I've been limited to NA planes over the last 10 years or so. My own Beech (IO-520; 285hp), a friend's 172/180hp, and another friend's NA 310.
The Beech would do mountain trips, but I would only try to get up and out of the mountains in the morning. We had enough margin in cool air and reasonable winds, and it was a good enough plane for my loads back then (pre-kids) but we sold it and I'm not eager to get back into one at today's prices.
The 172/180 is actually a really good plane, but it's still a 172 and you still need to be cognizant of the limitation that a 172 has, especially when you're up high. You can have a surprisingly decent useful load on a light 172 with the 180hp upgrade and GWI. Still, not a good hot/high hauler. I'd take it to Durango (OOC) because the in/out is from/to the flatlands and you can land at Farmington if you're not happy with how the flight is going.

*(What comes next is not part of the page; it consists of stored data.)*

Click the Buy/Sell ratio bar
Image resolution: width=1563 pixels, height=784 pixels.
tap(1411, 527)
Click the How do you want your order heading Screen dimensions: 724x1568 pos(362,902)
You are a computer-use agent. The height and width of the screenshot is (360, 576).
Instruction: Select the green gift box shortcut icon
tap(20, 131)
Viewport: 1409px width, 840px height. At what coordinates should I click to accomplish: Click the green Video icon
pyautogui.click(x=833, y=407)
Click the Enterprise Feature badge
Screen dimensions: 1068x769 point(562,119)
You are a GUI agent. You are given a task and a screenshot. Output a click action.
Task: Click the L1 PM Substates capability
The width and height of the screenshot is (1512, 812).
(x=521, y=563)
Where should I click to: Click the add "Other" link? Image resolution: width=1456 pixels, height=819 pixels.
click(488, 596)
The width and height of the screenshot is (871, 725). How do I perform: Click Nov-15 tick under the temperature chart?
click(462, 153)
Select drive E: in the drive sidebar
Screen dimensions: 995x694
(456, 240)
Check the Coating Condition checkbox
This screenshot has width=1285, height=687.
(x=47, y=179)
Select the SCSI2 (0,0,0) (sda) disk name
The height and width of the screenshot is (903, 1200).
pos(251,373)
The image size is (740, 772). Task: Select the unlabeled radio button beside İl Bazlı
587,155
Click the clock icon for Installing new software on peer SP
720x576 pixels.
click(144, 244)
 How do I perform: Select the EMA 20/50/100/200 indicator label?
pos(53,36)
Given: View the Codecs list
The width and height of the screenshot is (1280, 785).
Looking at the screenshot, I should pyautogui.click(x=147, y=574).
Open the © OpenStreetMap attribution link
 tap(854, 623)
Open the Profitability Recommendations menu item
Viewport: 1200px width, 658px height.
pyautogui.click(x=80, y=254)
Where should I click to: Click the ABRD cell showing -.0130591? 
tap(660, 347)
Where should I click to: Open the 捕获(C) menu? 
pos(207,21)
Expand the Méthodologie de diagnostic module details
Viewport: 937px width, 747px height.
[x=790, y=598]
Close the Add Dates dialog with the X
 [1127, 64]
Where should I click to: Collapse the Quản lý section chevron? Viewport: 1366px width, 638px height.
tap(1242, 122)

The 310 is good. But, as with most twins, when you load it up and fly in thin air, it won't fly well on one engine (T310s are different; I really like T310s). We did a trip to a ski resort in a long valley a couple summers ago. I landed at an airport at the bottom of the hill, rented a car, and drove the family up to the resort. Had we flown in, losing an engine would have required a forced landing in a high valley. Very limited escape routes and not a lot of room to return to the airport. At least going to the lower airport would have given me options to land on roads or farm fields.
Prior to 2013, all of my flying was in turbo'd twins (Cessna 300/400) and turboprops doing firefighting and UPS cargo. Both of those jobs were in the mountains. The fire was exclusively a summer thing and the fright was all year around.
So, maybe I just got spoiled with TSIO piston engines. Those anemic climb rates in NA singles are just less and less comfortable as I get older.